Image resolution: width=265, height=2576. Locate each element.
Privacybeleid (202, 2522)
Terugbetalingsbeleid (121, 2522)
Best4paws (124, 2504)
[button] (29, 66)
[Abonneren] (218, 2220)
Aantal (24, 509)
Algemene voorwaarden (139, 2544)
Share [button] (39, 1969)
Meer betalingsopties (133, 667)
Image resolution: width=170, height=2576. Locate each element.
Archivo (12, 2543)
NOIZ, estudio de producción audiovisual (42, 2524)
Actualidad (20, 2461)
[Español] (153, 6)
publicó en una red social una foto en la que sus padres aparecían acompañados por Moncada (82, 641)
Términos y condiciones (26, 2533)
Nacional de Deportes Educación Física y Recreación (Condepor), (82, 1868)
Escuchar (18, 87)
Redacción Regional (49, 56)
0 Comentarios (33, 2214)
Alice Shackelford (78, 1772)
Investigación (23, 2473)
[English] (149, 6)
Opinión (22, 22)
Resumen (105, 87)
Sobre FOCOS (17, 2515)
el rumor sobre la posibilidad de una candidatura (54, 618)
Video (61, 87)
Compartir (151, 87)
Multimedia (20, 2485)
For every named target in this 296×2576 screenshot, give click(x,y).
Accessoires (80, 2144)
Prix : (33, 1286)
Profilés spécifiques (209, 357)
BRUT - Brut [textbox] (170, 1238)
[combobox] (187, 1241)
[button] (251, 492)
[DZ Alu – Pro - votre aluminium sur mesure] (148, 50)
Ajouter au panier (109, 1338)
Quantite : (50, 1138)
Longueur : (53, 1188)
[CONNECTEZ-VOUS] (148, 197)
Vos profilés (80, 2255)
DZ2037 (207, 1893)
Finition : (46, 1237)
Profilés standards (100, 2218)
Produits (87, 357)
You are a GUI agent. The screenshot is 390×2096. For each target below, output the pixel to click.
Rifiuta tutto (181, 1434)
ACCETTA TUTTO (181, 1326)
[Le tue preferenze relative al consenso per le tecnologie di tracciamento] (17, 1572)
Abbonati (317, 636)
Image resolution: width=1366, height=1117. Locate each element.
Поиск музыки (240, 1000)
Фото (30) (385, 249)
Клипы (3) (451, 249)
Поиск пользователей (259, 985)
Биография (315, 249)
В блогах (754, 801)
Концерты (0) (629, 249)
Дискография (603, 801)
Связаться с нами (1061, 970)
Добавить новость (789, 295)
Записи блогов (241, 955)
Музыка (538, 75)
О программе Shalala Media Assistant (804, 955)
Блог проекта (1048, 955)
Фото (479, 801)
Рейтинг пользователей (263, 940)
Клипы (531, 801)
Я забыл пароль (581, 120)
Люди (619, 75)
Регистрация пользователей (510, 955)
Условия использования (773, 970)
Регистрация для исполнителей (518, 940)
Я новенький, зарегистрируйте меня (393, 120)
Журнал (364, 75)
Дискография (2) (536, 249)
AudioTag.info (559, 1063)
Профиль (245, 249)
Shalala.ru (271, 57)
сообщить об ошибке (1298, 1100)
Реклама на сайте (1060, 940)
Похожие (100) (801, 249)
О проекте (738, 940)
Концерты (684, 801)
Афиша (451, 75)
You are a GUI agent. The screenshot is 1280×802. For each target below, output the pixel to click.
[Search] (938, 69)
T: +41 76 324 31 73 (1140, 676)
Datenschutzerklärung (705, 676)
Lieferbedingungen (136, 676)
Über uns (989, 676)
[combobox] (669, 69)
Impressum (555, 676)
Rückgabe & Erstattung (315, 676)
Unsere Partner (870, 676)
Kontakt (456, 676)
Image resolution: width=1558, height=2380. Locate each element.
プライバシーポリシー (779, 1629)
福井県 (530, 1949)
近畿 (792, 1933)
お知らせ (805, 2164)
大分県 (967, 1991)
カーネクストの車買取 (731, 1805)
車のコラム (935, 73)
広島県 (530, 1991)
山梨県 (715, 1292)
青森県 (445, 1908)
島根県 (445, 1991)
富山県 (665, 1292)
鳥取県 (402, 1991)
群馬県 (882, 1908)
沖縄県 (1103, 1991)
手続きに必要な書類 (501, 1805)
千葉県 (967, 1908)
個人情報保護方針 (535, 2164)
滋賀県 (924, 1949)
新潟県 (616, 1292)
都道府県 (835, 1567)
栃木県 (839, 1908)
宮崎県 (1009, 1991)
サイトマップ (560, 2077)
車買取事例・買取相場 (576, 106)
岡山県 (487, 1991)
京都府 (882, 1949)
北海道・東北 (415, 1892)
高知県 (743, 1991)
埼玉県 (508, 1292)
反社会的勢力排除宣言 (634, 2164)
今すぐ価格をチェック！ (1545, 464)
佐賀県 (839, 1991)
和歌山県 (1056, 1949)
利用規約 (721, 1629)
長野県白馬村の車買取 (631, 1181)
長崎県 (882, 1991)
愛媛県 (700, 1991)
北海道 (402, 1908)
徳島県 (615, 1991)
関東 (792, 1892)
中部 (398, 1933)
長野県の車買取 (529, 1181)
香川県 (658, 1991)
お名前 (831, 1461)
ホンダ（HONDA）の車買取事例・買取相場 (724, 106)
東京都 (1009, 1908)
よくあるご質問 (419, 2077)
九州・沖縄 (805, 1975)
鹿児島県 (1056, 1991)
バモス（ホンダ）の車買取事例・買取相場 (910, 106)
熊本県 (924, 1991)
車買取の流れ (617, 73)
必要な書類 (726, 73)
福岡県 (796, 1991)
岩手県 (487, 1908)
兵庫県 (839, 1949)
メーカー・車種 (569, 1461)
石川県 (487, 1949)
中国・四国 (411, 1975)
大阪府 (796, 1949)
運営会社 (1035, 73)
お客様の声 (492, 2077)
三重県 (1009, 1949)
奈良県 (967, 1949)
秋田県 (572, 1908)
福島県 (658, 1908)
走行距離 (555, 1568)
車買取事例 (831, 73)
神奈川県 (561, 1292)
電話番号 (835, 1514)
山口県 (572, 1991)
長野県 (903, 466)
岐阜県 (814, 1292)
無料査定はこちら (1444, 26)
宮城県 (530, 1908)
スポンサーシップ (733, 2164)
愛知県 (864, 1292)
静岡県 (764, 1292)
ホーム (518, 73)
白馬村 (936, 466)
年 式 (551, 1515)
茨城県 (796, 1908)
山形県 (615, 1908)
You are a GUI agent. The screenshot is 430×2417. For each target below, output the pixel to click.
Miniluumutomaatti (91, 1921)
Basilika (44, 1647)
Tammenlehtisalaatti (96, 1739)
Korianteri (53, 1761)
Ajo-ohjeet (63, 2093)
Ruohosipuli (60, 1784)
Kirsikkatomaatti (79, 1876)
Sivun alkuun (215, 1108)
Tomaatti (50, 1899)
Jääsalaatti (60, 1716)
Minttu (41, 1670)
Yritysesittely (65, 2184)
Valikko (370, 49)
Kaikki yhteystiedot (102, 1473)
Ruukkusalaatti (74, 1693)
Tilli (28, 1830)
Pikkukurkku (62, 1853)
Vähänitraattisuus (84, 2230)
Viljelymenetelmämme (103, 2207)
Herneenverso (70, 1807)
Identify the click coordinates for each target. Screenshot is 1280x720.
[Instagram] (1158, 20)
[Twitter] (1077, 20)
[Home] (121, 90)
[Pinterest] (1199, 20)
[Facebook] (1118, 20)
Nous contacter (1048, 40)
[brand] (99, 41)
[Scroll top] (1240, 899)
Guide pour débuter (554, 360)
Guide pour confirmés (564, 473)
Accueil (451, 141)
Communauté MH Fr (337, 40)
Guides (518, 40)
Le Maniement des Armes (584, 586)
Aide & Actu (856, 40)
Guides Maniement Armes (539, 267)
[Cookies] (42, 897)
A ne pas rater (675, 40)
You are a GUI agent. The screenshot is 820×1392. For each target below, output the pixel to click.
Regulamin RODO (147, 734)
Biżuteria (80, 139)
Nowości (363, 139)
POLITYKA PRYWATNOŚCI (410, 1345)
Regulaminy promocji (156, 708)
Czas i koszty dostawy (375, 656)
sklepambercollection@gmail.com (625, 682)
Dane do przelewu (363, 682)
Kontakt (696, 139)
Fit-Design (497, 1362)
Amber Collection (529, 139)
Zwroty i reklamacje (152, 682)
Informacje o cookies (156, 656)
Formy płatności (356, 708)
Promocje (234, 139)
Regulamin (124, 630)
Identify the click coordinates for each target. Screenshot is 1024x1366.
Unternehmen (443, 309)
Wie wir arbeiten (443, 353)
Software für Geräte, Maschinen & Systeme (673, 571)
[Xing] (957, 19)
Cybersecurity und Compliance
::::
• [Task to carry out] Restate word for word the lines in the material above from the one with "栃木県 (839, 1908)" to the one with "兵庫県 (839, 1949)"; both of those lines count, and nothing else does.

• [Solution]
栃木県 (839, 1908)
宮崎県 (1009, 1991)
サイトマップ (560, 2077)
車買取事例・買取相場 (576, 106)
岡山県 (487, 1991)
京都府 (882, 1949)
北海道・東北 (415, 1892)
高知県 (743, 1991)
埼玉県 (508, 1292)
反社会的勢力排除宣言 (634, 2164)
今すぐ価格をチェック！ (1545, 464)
佐賀県 (839, 1991)
和歌山県 (1056, 1949)
利用規約 (721, 1629)
長野県白馬村の車買取 (631, 1181)
長崎県 (882, 1991)
愛媛県 (700, 1991)
北海道 (402, 1908)
徳島県 (615, 1991)
関東 (792, 1892)
中部 (398, 1933)
長野県の車買取 (529, 1181)
香川県 (658, 1991)
お名前 (831, 1461)
ホンダ（HONDA）の車買取事例・買取相場 (724, 106)
東京都 (1009, 1908)
よくあるご質問 (419, 2077)
九州・沖縄 (805, 1975)
鹿児島県 (1056, 1991)
バモス（ホンダ）の車買取事例・買取相場 (910, 106)
熊本県 (924, 1991)
車買取の流れ (617, 73)
必要な書類 (726, 73)
福岡県 (796, 1991)
岩手県 (487, 1908)
兵庫県 (839, 1949)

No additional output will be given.